(Saved data entries)
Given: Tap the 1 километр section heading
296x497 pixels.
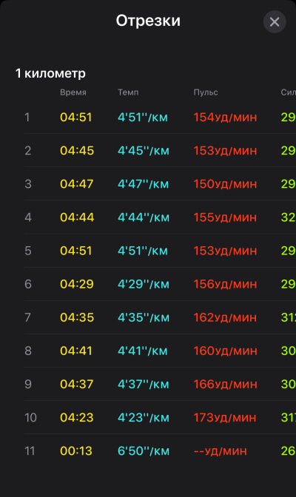Looking at the screenshot, I should pos(50,73).
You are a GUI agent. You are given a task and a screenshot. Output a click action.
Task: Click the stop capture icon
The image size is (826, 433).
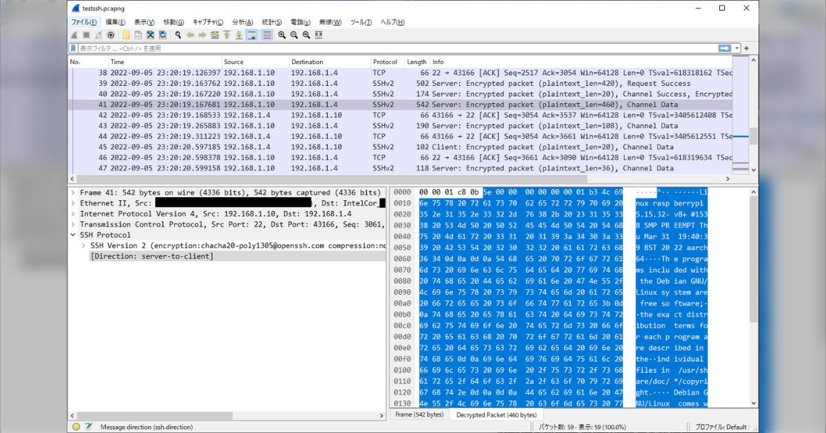tap(86, 35)
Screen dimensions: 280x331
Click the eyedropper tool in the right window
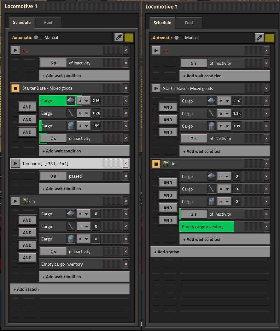[259, 38]
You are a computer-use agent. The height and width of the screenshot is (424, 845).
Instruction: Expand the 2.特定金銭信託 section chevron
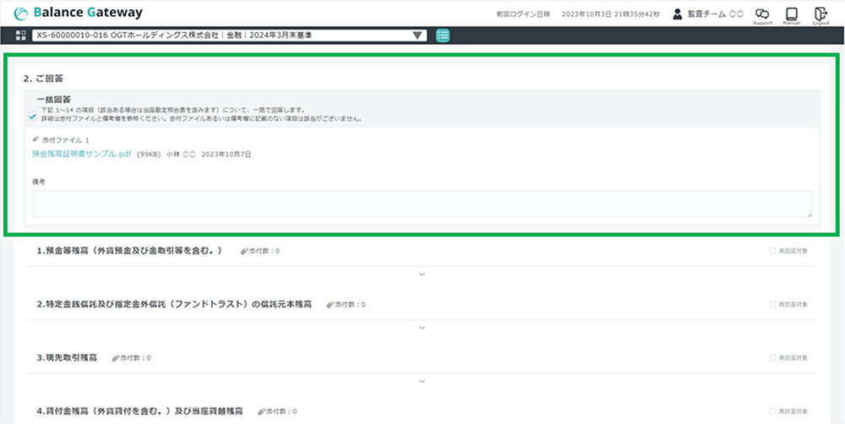pos(422,327)
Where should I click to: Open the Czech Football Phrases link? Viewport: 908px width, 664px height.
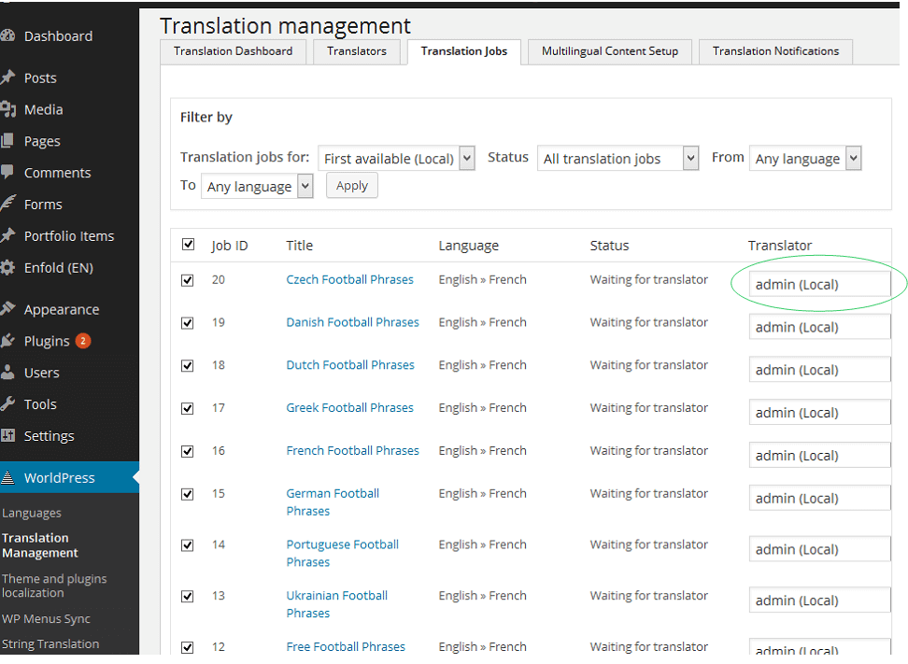pos(349,279)
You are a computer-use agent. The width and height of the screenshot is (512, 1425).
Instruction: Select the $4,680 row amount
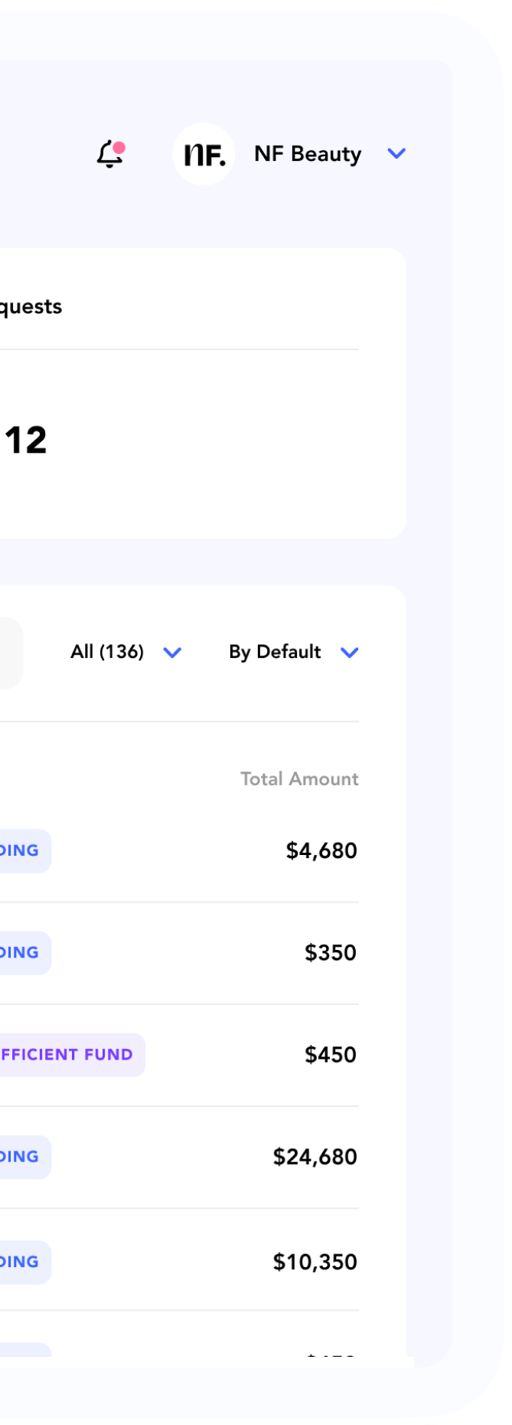tap(321, 851)
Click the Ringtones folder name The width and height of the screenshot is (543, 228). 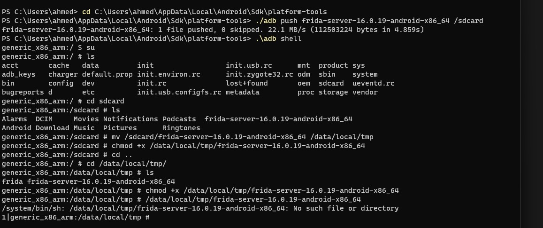click(181, 128)
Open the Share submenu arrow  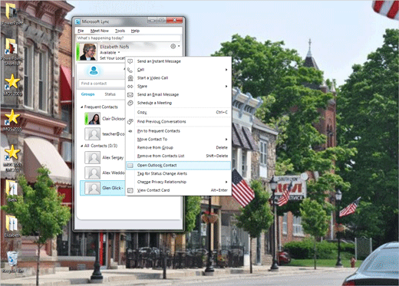[226, 87]
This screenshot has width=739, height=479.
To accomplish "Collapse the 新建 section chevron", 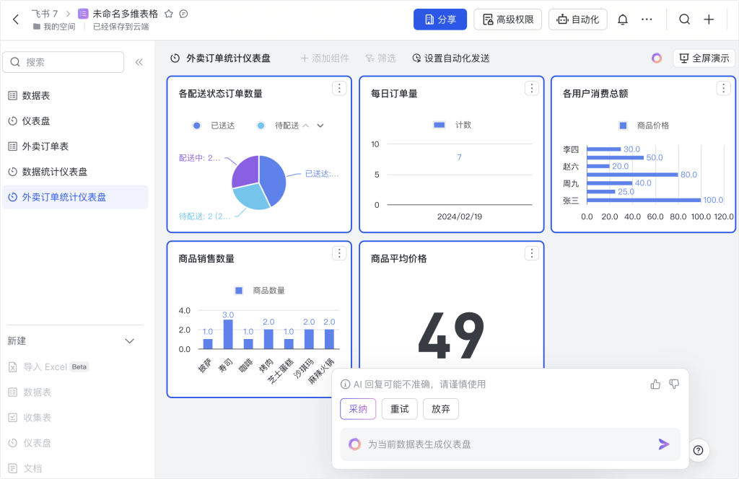I will [x=130, y=340].
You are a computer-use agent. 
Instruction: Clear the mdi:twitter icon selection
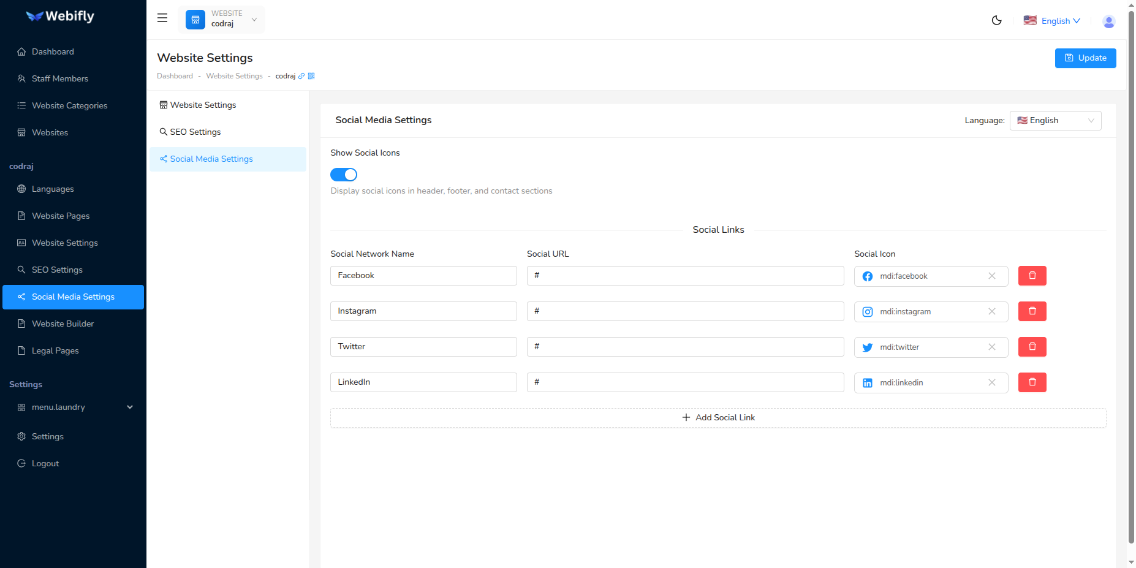pyautogui.click(x=991, y=347)
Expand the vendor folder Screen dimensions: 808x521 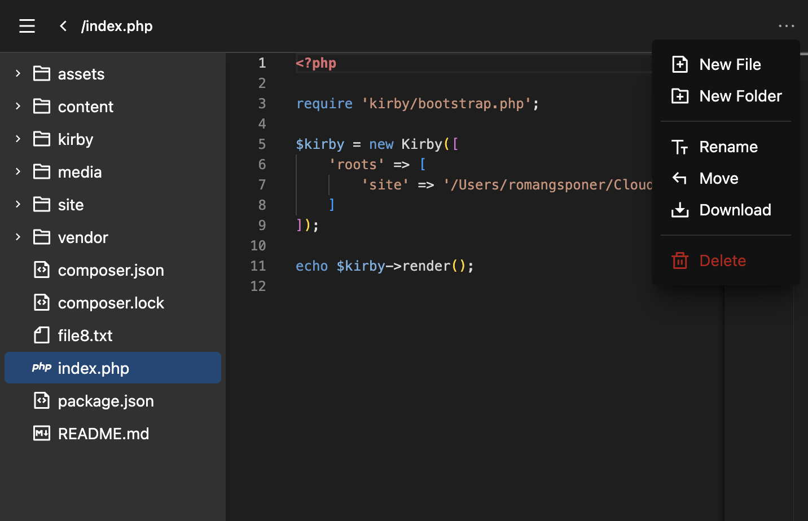click(x=17, y=237)
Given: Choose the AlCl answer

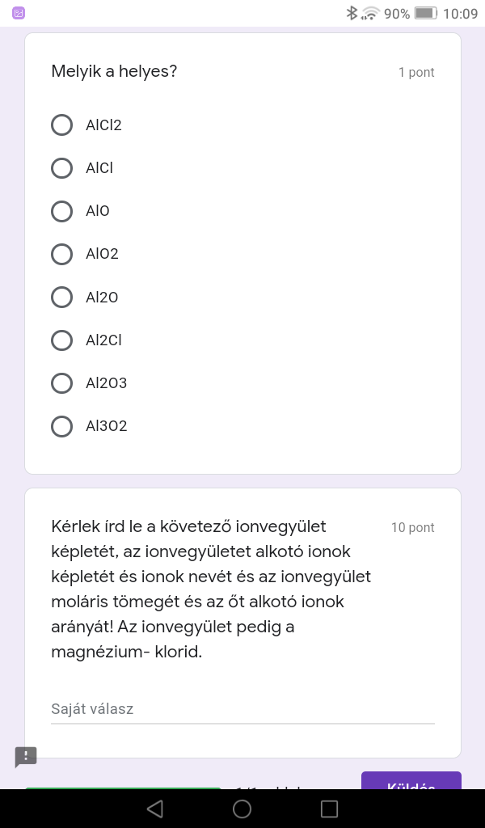Looking at the screenshot, I should [x=62, y=168].
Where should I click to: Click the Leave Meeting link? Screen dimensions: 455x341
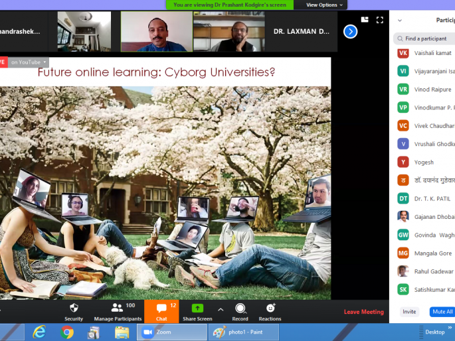363,312
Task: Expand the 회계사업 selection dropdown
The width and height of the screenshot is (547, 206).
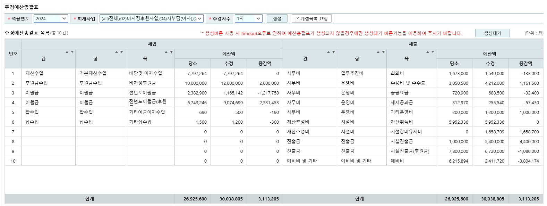Action: click(151, 18)
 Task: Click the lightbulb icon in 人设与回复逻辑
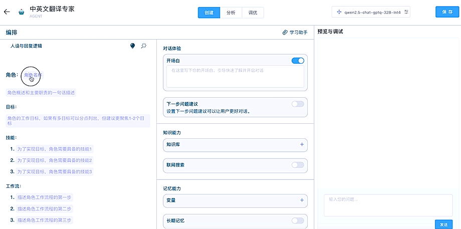(133, 46)
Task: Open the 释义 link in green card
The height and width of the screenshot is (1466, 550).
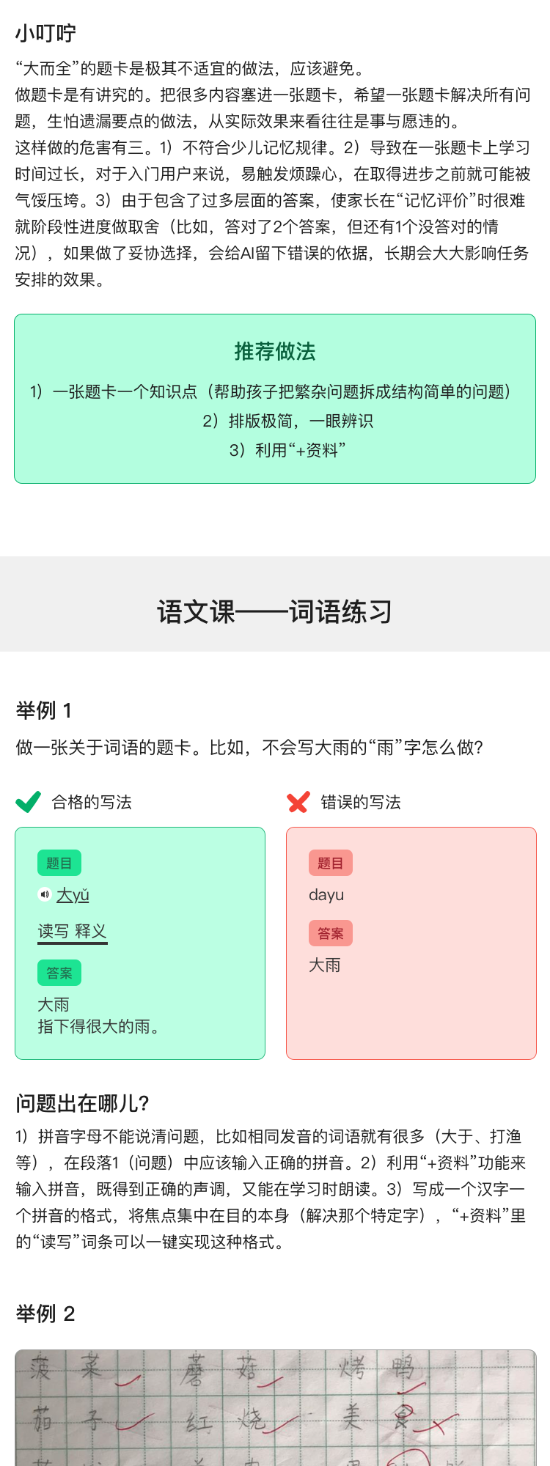Action: [x=91, y=932]
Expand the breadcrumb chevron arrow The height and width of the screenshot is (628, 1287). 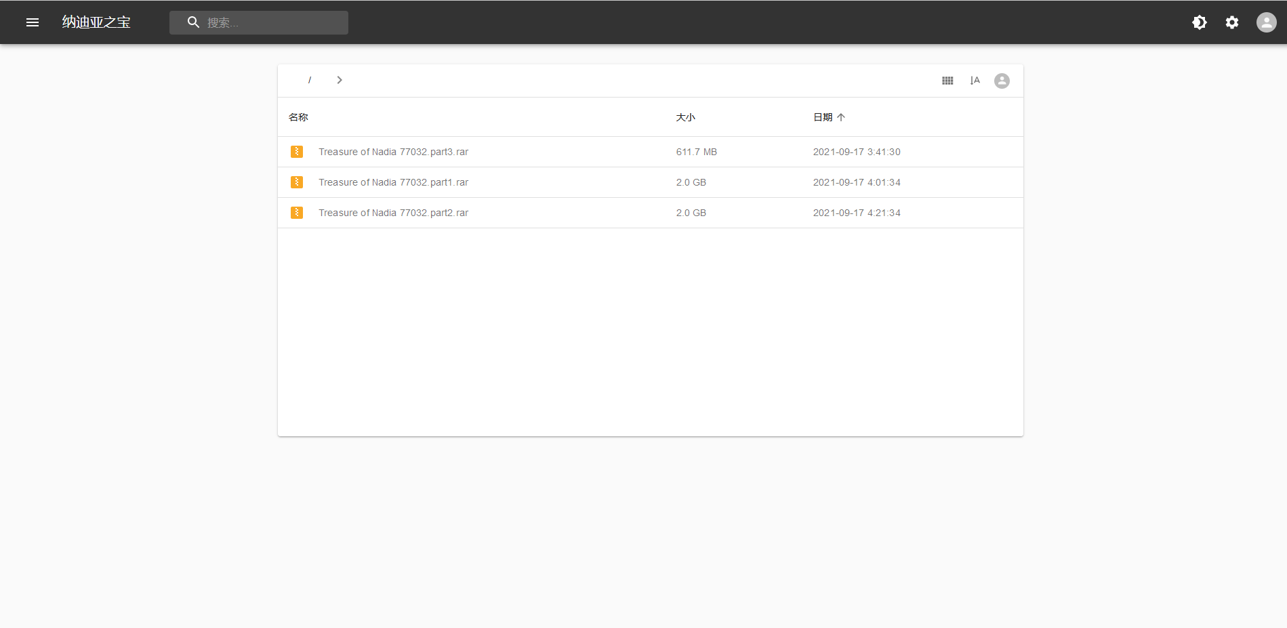(340, 80)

» Aim of the exercise:
Some lines in the data above may hold the word "computer". Say how many, with no other words.

» Output:
3